◆ What to do ◆
Only what runs from the line with "Task: Focus the Tabu list size input field" to the end of the data should appear in the answer, exactly as written and without pictures.

##############################

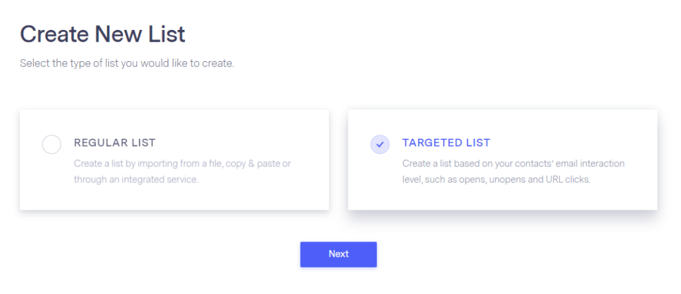Click 'opens, unopens and URL clicks' line

496,180
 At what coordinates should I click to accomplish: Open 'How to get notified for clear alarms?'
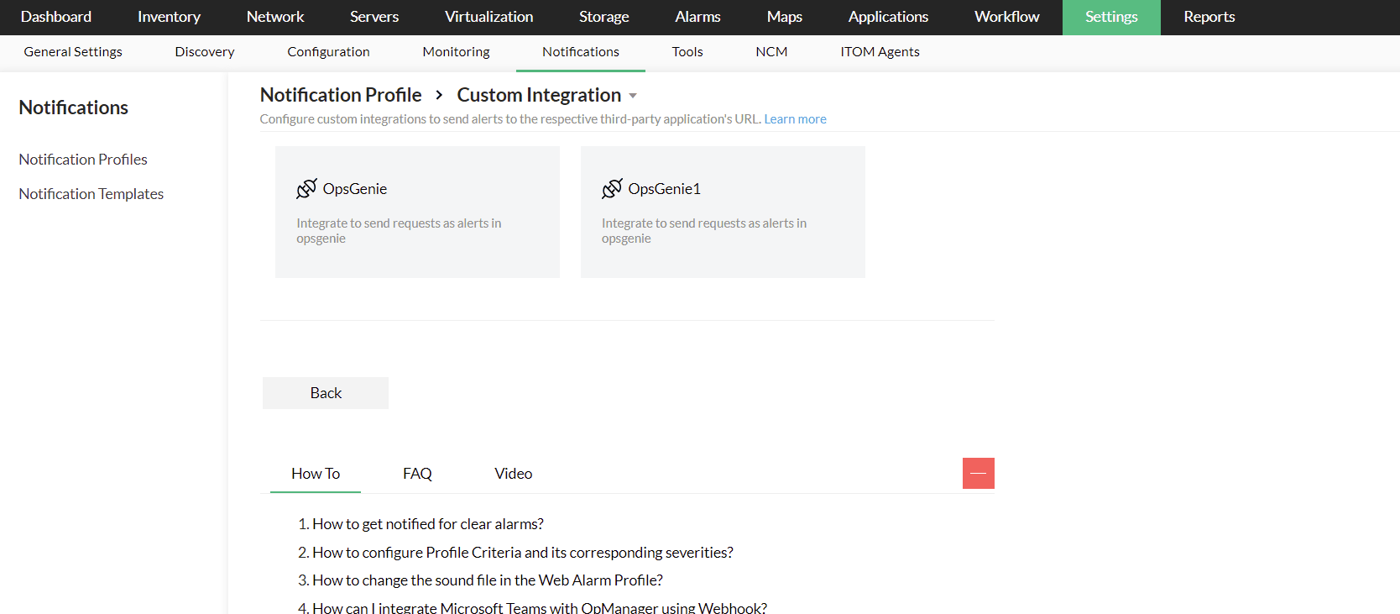click(x=428, y=524)
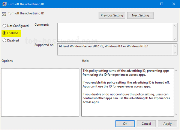The image size is (180, 130).
Task: Cancel the policy dialog
Action: coord(146,123)
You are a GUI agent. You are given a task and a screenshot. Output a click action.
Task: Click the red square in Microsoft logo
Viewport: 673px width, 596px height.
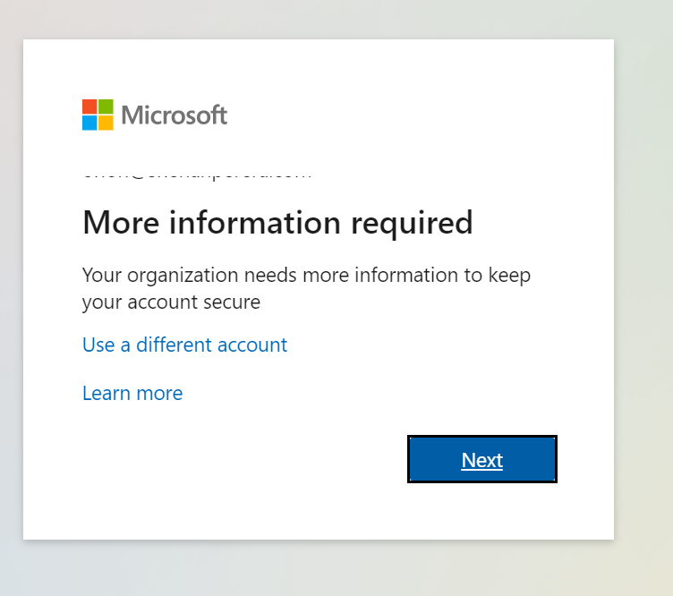(x=89, y=107)
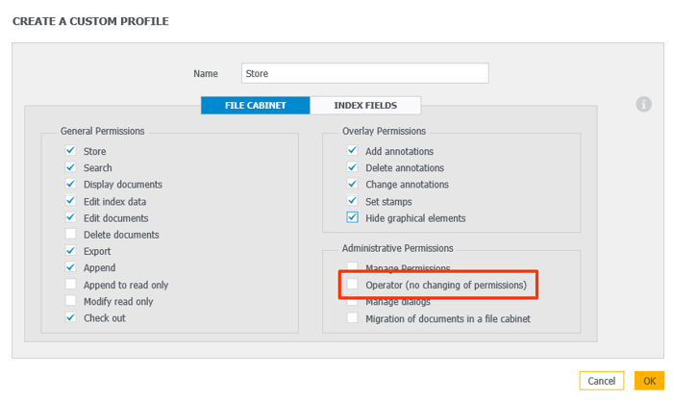Click the info icon at top right
The width and height of the screenshot is (673, 401).
click(x=644, y=104)
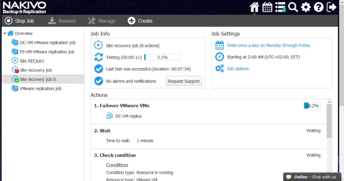This screenshot has width=344, height=181.
Task: Open the settings gear icon
Action: (x=306, y=7)
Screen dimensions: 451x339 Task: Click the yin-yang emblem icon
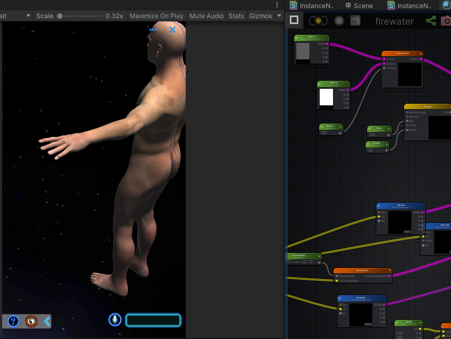pos(31,321)
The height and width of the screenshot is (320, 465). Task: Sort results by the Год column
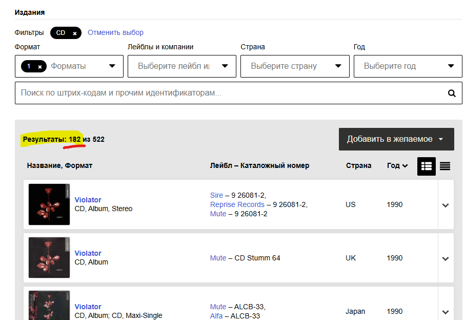(397, 165)
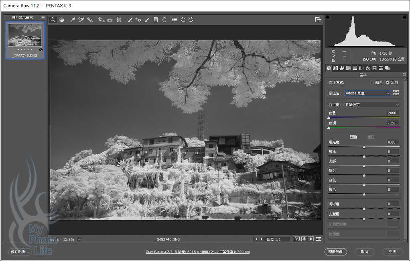410x261 pixels.
Task: Click the 開啟影像 (Open Image) button
Action: (335, 252)
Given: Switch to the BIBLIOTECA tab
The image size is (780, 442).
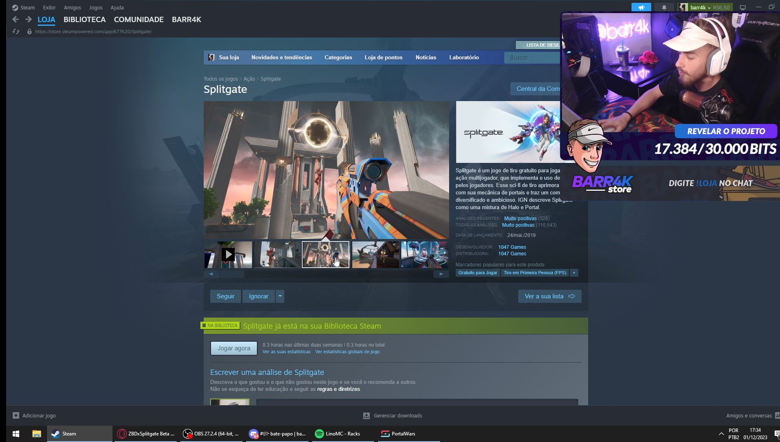Looking at the screenshot, I should click(x=84, y=20).
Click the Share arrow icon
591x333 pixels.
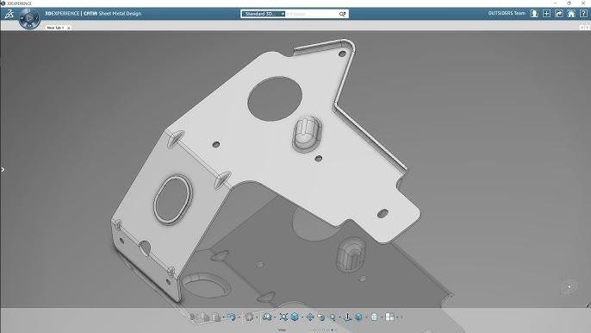coord(559,14)
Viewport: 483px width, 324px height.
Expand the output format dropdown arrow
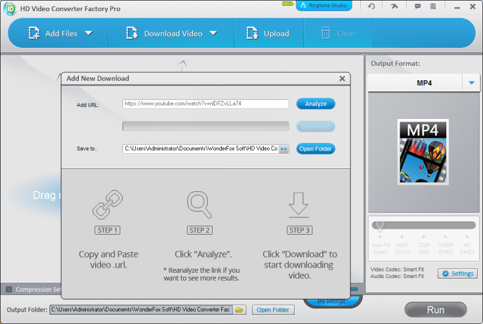pos(471,83)
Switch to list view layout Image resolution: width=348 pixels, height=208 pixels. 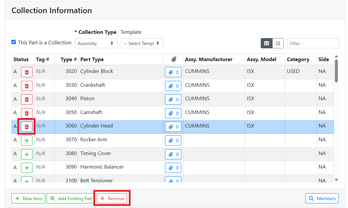278,43
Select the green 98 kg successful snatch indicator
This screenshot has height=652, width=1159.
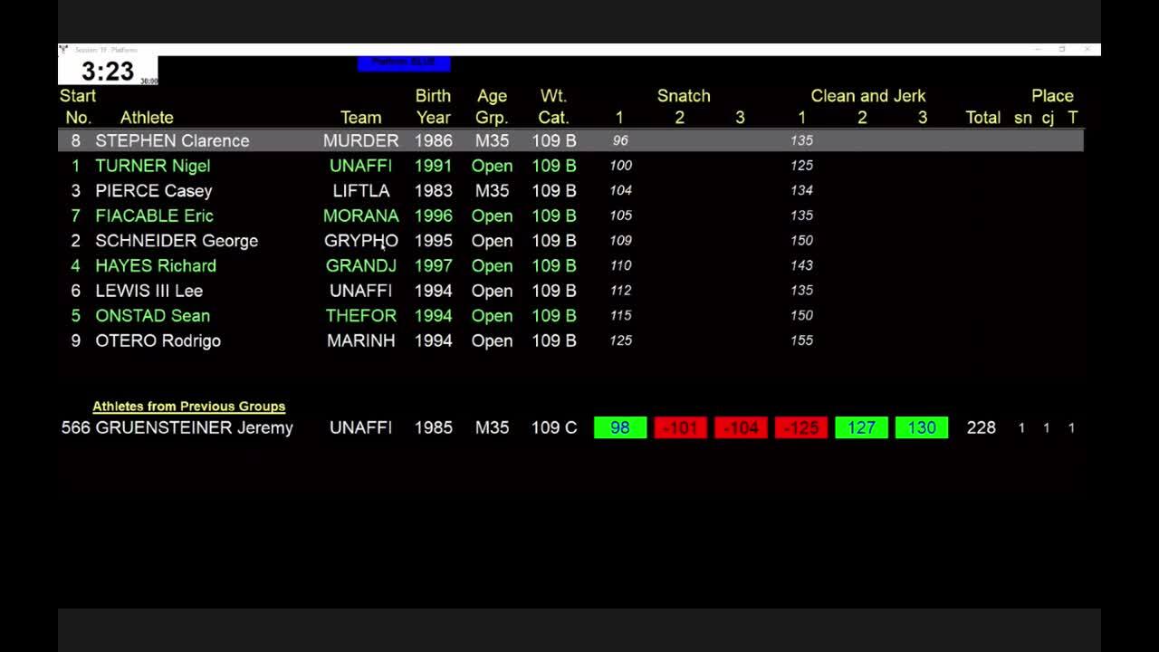619,427

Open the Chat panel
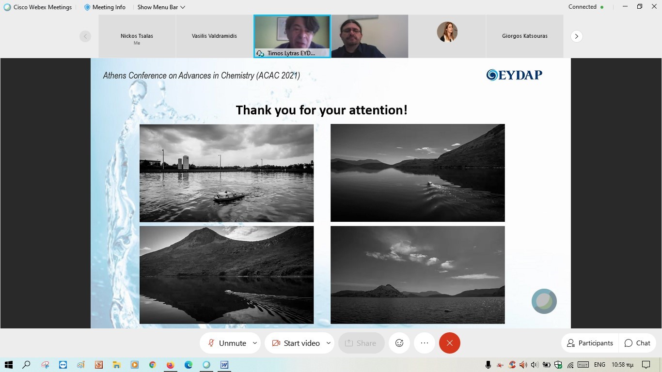(x=637, y=343)

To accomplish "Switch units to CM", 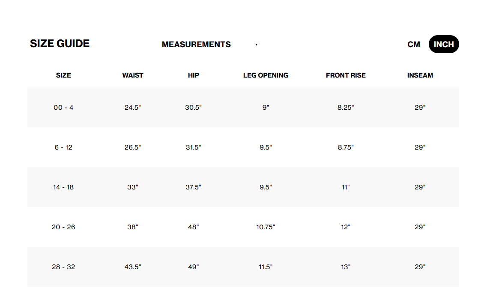I will (413, 45).
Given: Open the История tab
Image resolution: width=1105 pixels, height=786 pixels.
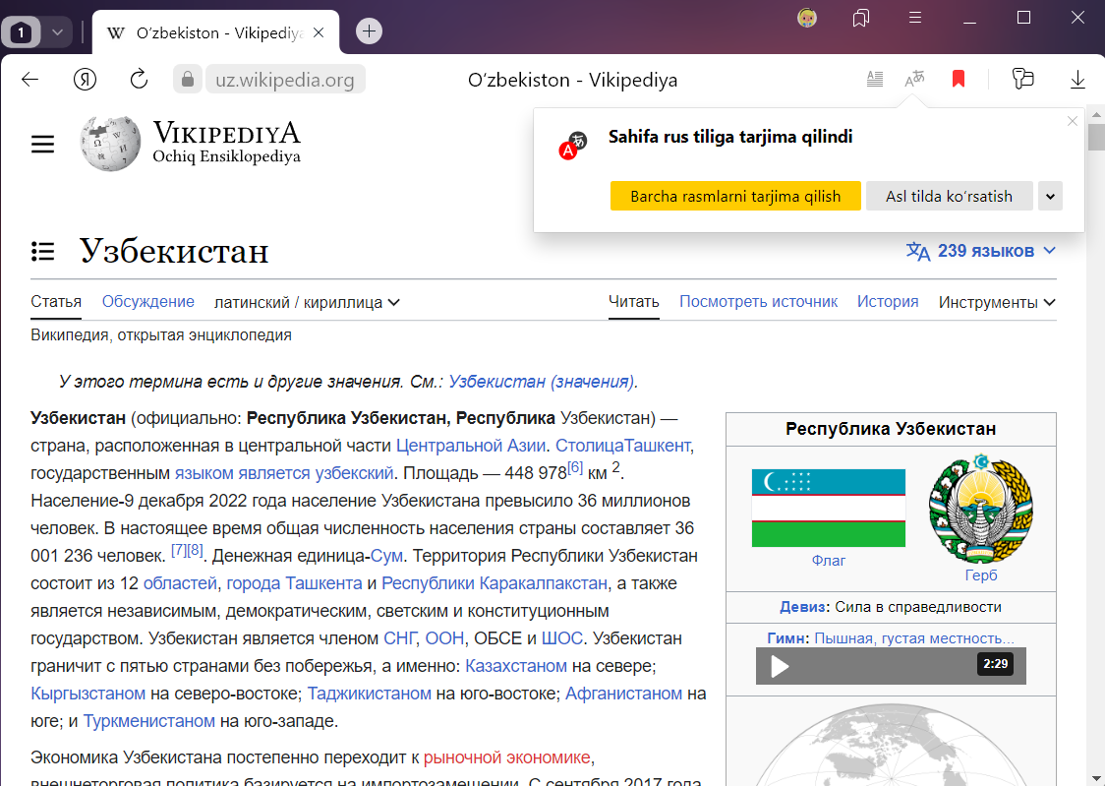Looking at the screenshot, I should tap(887, 302).
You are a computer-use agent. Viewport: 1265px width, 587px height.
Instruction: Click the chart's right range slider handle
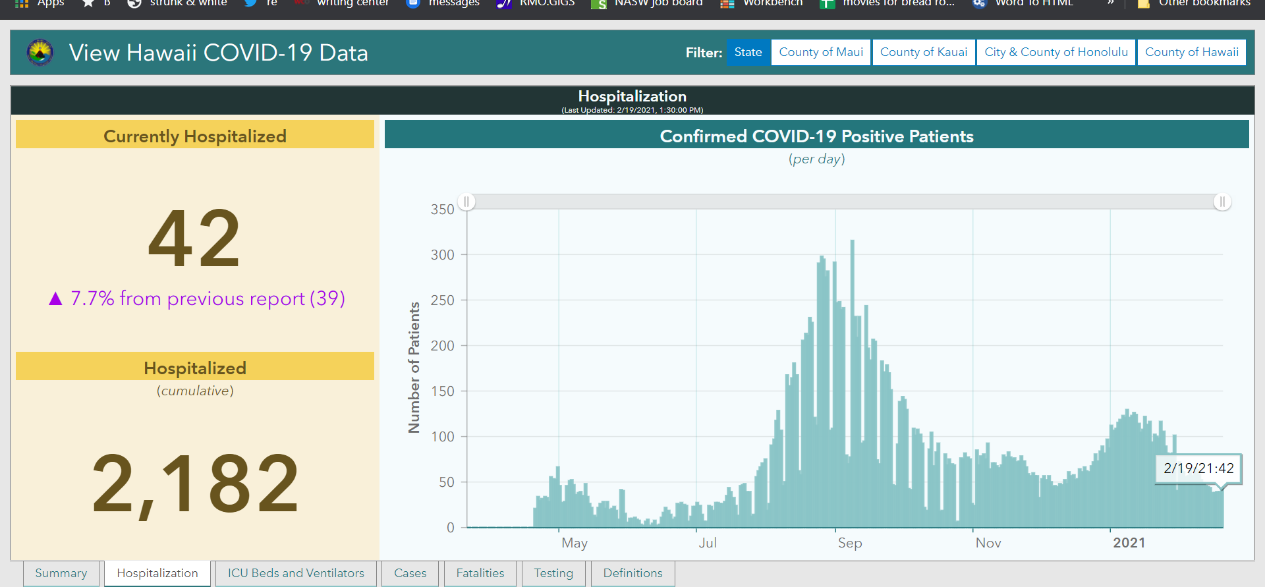tap(1222, 202)
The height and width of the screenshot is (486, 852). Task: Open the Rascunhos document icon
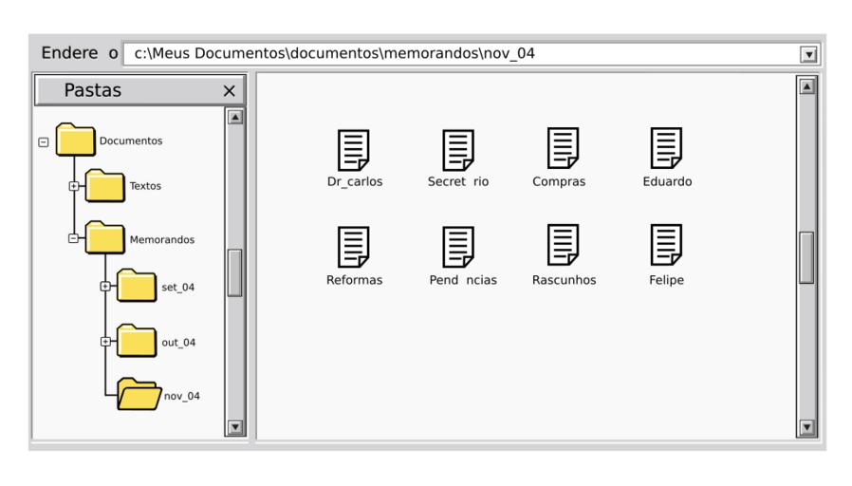pyautogui.click(x=563, y=247)
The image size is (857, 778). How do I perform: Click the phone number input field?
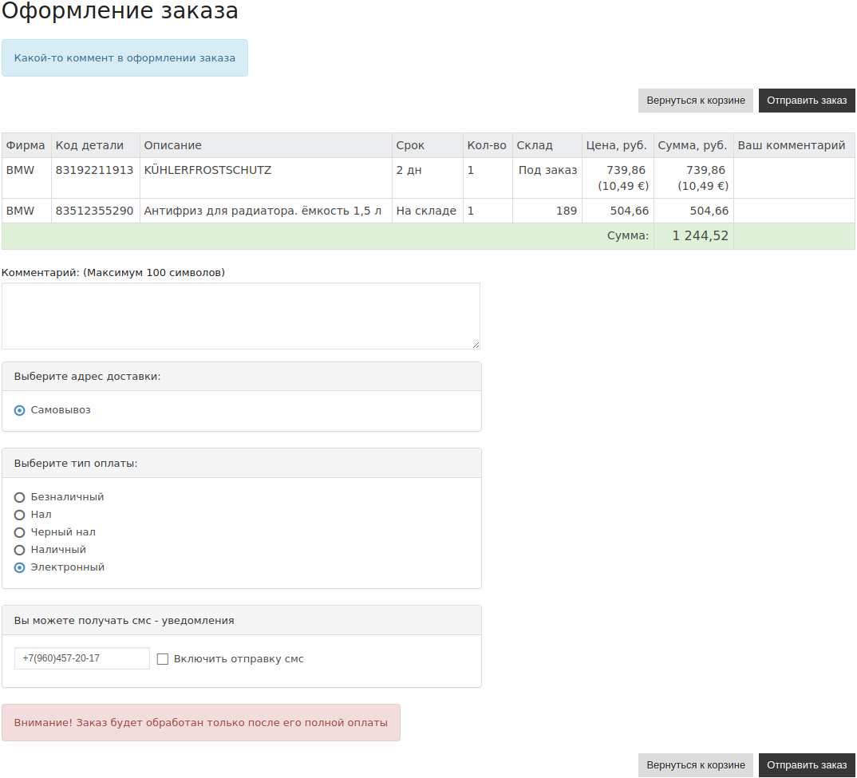click(82, 658)
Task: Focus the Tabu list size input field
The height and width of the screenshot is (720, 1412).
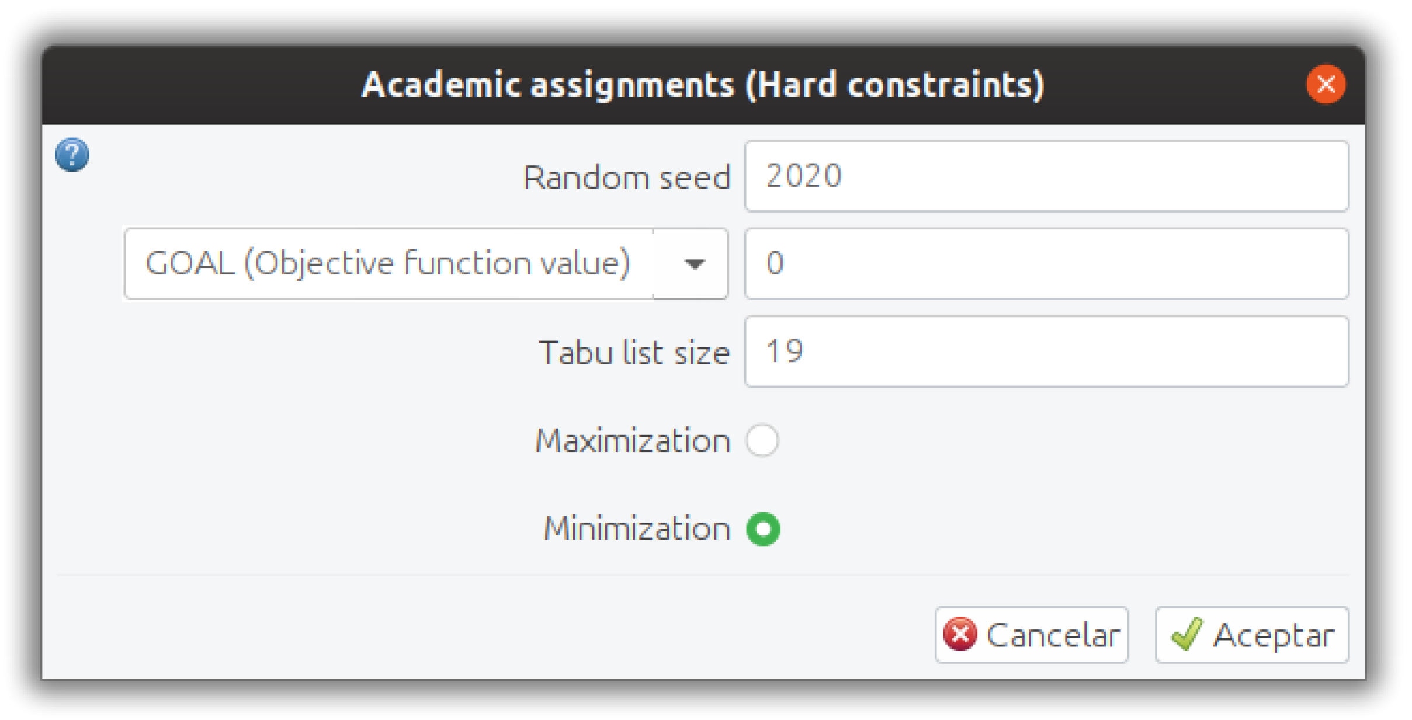Action: tap(1046, 352)
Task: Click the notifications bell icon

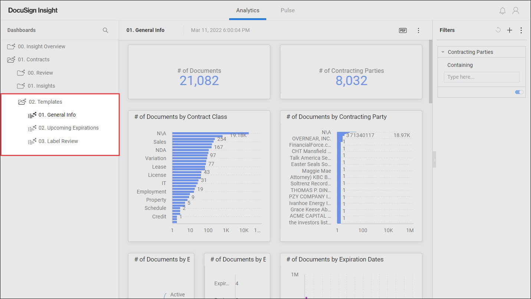Action: pyautogui.click(x=502, y=10)
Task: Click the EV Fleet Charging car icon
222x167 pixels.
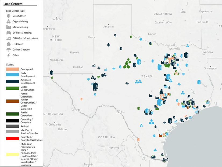Action: 8,33
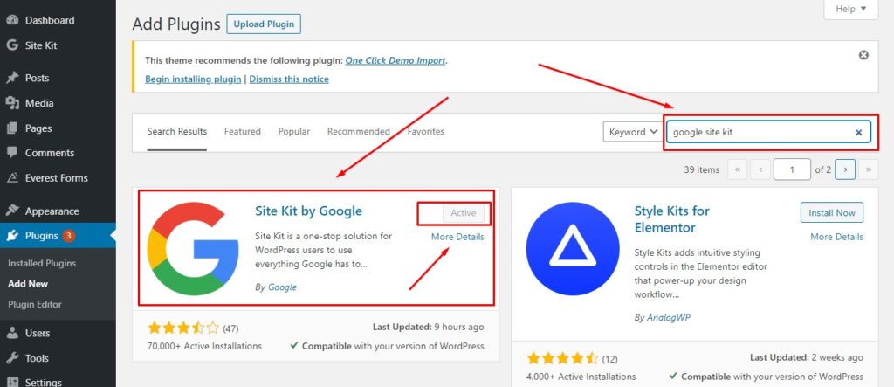Switch to the Popular tab
Screen dimensions: 894x387
293,132
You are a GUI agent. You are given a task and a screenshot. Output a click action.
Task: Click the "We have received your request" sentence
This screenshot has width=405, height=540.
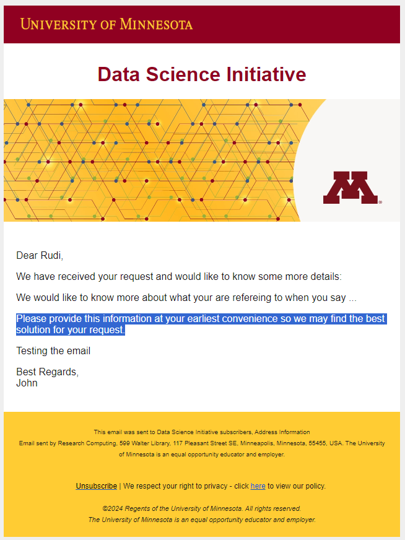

##############################

◆ Result for this task ◆
Task: Focus the Tabu list size input field
The height and width of the screenshot is (720, 1412).
Action: tap(1046, 352)
Task: Click the notifications bell icon

Action: pyautogui.click(x=502, y=10)
Task: Click the EV Fleet Charging car icon
222x167 pixels.
Action: 8,33
Switch to the Popular tab
Screen dimensions: 894x387
293,132
You are a GUI agent. You are given a task and a screenshot. Output a click action.
Task: Click the "We have received your request" sentence
This screenshot has width=405, height=540.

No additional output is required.